The music in the album ranges from the mid-tempo Americana and country-influenced ‘Can’t Do Much’ to the indie-folk of ‘Arkadelphia’. These sounds let Waxahatchee soar through these tracks, enabling her songwriting to tower above it all. And more notably, her voice is nuanced and vivacious. Sounding less restrained than ever, she gives every word its own time, mixing them swiftly or letting them elongate as long as she pleases. Moreover, the sounds that are peppered throughout, help the record feel markedly candid. An electric guitar here and there, the gentle drumming, some strings, the vocal harmonies; these are all elements in a chemical formula that succeeds at every turn.

Katie Crutchfield got sober between Saint Cloud and its predecessor. And although I can’t undoubtedly state that the album sounds more clear-headed, is hard to ignore that all of the tracks here are written from an unfettered point of view. On past releases, she never let substances cloud her vision but the path that she treads in this album seems only possible in this new circumstance. One that also (I just wanted to mention it but maybe has also a slight influence) includes her relationship with indie-folk troubadour Kevin Morby, an excellent musician, whose career its pretty much parallel to Waxahatchee’s.

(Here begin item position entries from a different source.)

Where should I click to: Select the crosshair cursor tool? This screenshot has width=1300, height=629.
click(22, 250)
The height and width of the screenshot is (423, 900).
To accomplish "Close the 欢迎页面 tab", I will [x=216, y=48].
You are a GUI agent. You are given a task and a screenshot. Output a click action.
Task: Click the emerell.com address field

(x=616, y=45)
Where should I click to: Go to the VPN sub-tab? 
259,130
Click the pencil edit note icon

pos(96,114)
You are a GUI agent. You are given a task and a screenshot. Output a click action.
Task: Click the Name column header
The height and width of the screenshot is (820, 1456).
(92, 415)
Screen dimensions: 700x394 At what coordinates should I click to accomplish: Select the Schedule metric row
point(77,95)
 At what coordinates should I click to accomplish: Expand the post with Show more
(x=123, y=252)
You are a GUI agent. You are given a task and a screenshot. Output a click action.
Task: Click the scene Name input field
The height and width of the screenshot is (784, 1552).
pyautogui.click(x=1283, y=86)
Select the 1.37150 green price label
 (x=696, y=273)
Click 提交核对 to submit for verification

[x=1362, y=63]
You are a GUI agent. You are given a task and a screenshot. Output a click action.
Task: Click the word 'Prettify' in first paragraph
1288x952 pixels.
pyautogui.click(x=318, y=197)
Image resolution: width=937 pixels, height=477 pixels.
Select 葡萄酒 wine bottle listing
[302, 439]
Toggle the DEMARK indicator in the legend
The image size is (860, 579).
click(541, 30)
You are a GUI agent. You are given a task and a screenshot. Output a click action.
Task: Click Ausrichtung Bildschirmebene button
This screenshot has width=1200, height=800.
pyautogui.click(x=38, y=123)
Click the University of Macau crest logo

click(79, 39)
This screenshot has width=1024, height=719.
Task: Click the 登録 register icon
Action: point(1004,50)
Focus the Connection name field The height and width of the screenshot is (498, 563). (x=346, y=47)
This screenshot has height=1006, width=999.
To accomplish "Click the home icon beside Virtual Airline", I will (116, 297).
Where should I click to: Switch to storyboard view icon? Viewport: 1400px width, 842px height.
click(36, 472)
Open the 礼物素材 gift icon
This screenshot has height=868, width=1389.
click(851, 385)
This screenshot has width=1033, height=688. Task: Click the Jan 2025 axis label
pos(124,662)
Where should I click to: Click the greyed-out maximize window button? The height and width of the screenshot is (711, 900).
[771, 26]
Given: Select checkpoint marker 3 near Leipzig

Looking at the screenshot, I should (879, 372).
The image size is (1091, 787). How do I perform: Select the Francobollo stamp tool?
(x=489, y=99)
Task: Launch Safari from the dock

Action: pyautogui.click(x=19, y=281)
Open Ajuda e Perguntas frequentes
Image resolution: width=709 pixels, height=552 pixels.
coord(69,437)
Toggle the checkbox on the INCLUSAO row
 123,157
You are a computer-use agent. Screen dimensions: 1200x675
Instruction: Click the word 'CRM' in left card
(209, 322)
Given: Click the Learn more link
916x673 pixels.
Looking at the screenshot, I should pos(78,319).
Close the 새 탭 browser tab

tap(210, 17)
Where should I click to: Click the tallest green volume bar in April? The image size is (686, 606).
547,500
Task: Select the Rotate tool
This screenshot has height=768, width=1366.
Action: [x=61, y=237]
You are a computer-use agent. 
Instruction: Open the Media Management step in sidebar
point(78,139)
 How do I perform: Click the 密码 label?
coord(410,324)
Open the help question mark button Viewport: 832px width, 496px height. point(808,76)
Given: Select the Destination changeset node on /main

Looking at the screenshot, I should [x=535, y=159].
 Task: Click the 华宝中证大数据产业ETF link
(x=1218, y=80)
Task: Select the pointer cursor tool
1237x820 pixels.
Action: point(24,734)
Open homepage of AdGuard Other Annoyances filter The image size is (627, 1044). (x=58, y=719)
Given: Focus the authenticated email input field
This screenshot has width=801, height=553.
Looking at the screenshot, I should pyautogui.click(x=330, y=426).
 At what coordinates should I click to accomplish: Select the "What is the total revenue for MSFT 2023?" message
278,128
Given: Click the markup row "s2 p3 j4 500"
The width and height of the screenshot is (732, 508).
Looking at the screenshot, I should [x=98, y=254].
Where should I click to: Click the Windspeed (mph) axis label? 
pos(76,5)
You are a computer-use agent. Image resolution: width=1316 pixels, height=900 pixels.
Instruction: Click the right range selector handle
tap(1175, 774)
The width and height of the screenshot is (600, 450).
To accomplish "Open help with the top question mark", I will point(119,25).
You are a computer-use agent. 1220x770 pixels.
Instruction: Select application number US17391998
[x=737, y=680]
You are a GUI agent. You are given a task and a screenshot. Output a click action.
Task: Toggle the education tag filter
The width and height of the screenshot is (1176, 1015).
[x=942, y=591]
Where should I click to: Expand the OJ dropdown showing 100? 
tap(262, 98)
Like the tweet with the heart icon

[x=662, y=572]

Its ultimately the songs that take Saint Cloud to the top of Waxahatchee’s records. Yes, I mean that. This collection of tracks is superb and showcase a songwriter widening her view as far as she probably always wanted, but just now figured out how. ‘Look back at me, embers aglow’ she recitates in the coda of the beautiful closer ‘St. Cloud’, (a point in the record I realized it never let me go) making sure that I don’t forget it the next morning, or the whole year for that matter.